* _Raw records_

begin

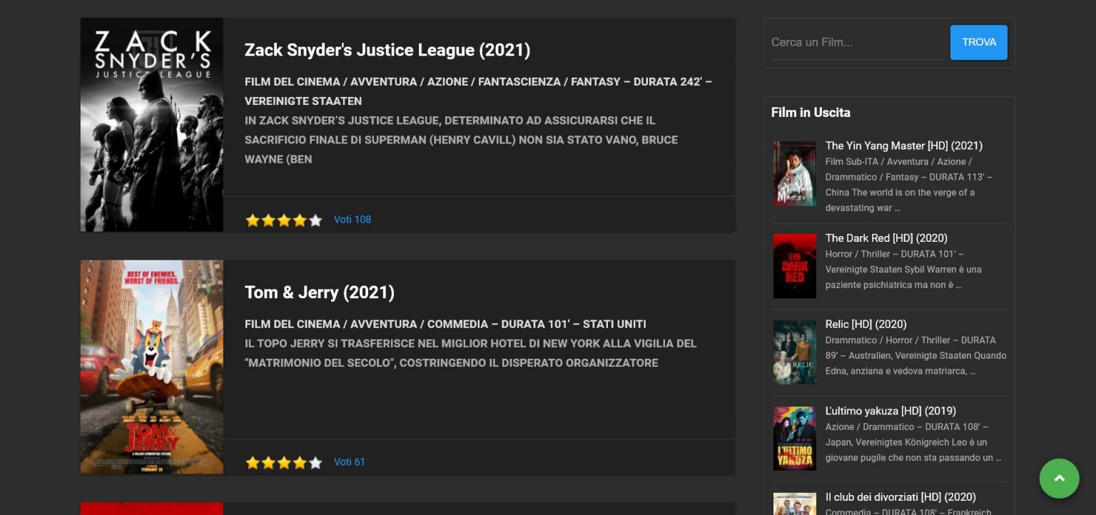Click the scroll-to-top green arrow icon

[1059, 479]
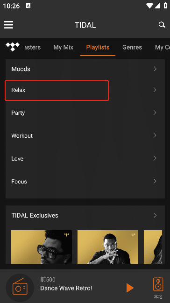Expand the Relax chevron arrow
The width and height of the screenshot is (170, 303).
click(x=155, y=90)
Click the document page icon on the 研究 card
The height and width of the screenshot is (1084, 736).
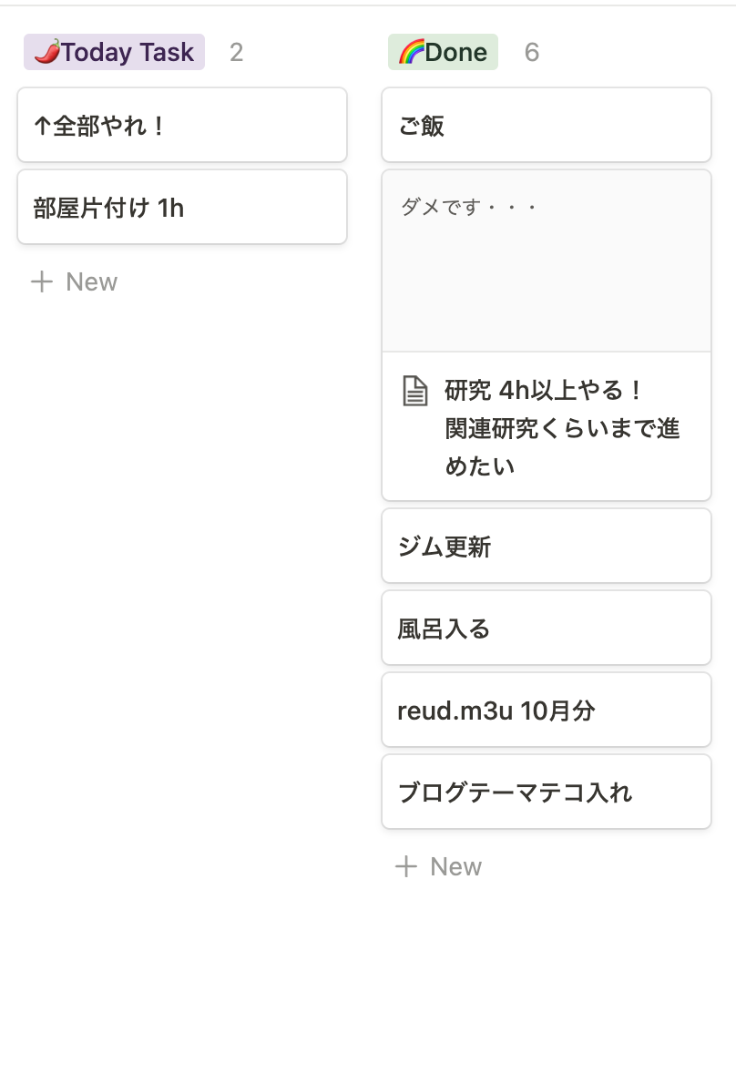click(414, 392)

end
begin

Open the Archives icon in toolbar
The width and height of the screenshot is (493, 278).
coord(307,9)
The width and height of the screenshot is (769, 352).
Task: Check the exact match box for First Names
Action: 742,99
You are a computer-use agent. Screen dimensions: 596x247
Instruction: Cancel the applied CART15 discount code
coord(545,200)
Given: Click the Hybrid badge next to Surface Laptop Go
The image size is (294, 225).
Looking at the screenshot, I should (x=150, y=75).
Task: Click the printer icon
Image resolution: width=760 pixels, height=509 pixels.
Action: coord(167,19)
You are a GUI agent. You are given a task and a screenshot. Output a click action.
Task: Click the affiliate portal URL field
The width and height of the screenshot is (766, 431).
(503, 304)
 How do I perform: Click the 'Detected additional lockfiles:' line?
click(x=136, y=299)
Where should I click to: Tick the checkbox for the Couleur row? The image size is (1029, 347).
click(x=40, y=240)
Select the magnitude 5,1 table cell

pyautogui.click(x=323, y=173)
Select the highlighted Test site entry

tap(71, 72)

end

* _What you have to do_
Starting at the line that contains "Where should I" and stopping after the line that contains "tap(71, 72)", switch "checkbox" to "tick box" and write out those lines again. Leave everything else in them unchanged.

* _Result of the exercise_
Where should I click to: Tick the tick box for the Couleur row? The image size is (1029, 347).
click(x=40, y=240)
Select the magnitude 5,1 table cell

pyautogui.click(x=323, y=173)
Select the highlighted Test site entry

tap(71, 72)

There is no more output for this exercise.